Immaginiamo una ragazza quattordicenne. Bellissima, con lineamenti del viso delicati come il sole tenue della prima alba. Nei capelli il profumo dei fiori e dei boccioli della primavera che stava arrivando. Negli occhi, lo sguardo carico d’amore di una bambina innamorata e allo stesso tempo l’attenzione di una donna matura in procinto di sposarsi. L’annunciazione è la storia di una ragazza, una vergine promessa sposa che traluce raggi di sole da ogni cellula del suo essere. Una ragazza, una semplice e umile figlia di altrettanto umili Gioacchino ed Anna, che ha tanta voglia di donarsi nel suo imminente matrimonio con Giuseppe. Ecco come la quattordicenne Maria di Nazareth deve essere comparsa agli occhi del messaggero celeste. L’arcangelo irrompe nella solitudine operosa di Maria e la saluta: “Ti saluto o piena di grazia”. L’originale greco è molto preciso ” Kaire kekaritomene” cioè “Rallegrati, effusa di grazia”. Quel saluto in Maria provoca un iniziale turbamento. Perché?   Quel Kaire è presente anche nei profeti  Sofonia, Gioele e Zaccaria. Indica l’approssimarsi della salvezza messianica. In Maria, in quel preciso giorno della sua vita, davvero deve essersi generata l’esperienza del sacro come tremendo.

[Righe di dati di puntamento]
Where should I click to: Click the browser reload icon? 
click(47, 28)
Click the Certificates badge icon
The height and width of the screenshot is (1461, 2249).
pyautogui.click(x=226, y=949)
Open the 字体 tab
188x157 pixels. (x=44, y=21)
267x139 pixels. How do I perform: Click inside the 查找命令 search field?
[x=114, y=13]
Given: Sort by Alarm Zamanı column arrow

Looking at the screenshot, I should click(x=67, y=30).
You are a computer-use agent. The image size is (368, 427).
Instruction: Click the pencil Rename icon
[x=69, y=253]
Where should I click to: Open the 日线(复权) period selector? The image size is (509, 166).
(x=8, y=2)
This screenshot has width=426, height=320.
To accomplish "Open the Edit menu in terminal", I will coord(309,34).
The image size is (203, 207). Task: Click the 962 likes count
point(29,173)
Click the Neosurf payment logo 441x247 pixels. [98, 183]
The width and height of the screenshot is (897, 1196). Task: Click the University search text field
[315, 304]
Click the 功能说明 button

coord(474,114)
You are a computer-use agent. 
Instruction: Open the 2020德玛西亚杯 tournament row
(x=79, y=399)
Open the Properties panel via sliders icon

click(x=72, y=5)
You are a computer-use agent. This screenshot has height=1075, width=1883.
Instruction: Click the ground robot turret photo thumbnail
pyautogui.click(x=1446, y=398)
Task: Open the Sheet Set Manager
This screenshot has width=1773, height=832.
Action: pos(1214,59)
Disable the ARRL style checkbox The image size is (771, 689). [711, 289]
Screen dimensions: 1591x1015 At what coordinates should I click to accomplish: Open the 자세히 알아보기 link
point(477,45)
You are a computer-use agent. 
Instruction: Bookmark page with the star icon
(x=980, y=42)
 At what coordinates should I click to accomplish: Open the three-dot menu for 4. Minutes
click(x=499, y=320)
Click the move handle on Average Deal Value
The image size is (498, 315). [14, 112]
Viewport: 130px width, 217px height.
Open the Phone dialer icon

■ **ESERCIZI**
- 1) Traduci in inglese questa frase del testo sull'Annunciazione: «Quel saluto in Maria provoca un iniziale turbamento.»
- 2) Nel testo sull'Annunciazione, in quali profeti compare anche la parola «Kaire»?
- 3) Prosegui il testo sull'Annunciazione dopo la sua ultima frase.

■ **RISPOSTE IN ORDINE**
- 1) That greeting causes an initial disquiet in Mary.

- 2) Nei profeti Sofonia, Gioele e Zaccaria.

- 3)
È soprattutto sul kekaritomenè, “oh effusa di grazia” su cui vorrei rivolgessimo la nostra attenzione. All’analisi testuale, questo participio perfetto, indica che c’è stato qualcosa nel passato che solo oggi si compie. Su Maria sin dall’eternità c’è stata un effusione di grazia particolarissima. Maria è scelta come tota pulchra, perché il totum pulchrum, il Dio Gesù Cristo diventi uomo. La titubanza di Maria alle parole dell’arcangelo si dissolve subito e diviene certezza. Certezza di dire si a Dio e mettersi al suo servizio. Dio ha deciso di donarsi totalmente all’uomo nell’Incarnazione. Dio che è l’Amore, decide cioè di contrarre uno Sposalizio Mistico con l’umanità. A questo proposito, le splendide parole di Fulton Sheen confermano questo sacro mistero :” Non è forse vero che ogni vero amore mira all’incarnazione? Tra gli uomini non accade forse che l’affetto tra moglie e marito dia vita, grazie al loro amore reciproco, all’incarnazione del loro sentimento sotto forma di un figlio?”.  Il Dio Gesù in questo sposalizio è sempre stato fedele all’umanità. Lo è tuttora. La sua promessa non è mai venuta meno e mai verrà.
Anche oggi, il Signore chiede che ogni matrimonio sia vissuto con fedeltà fino alla morte. Sull’esempio della sua fedeltà, chiede ad ogni marito e moglie di rimanere fedeli per sempre.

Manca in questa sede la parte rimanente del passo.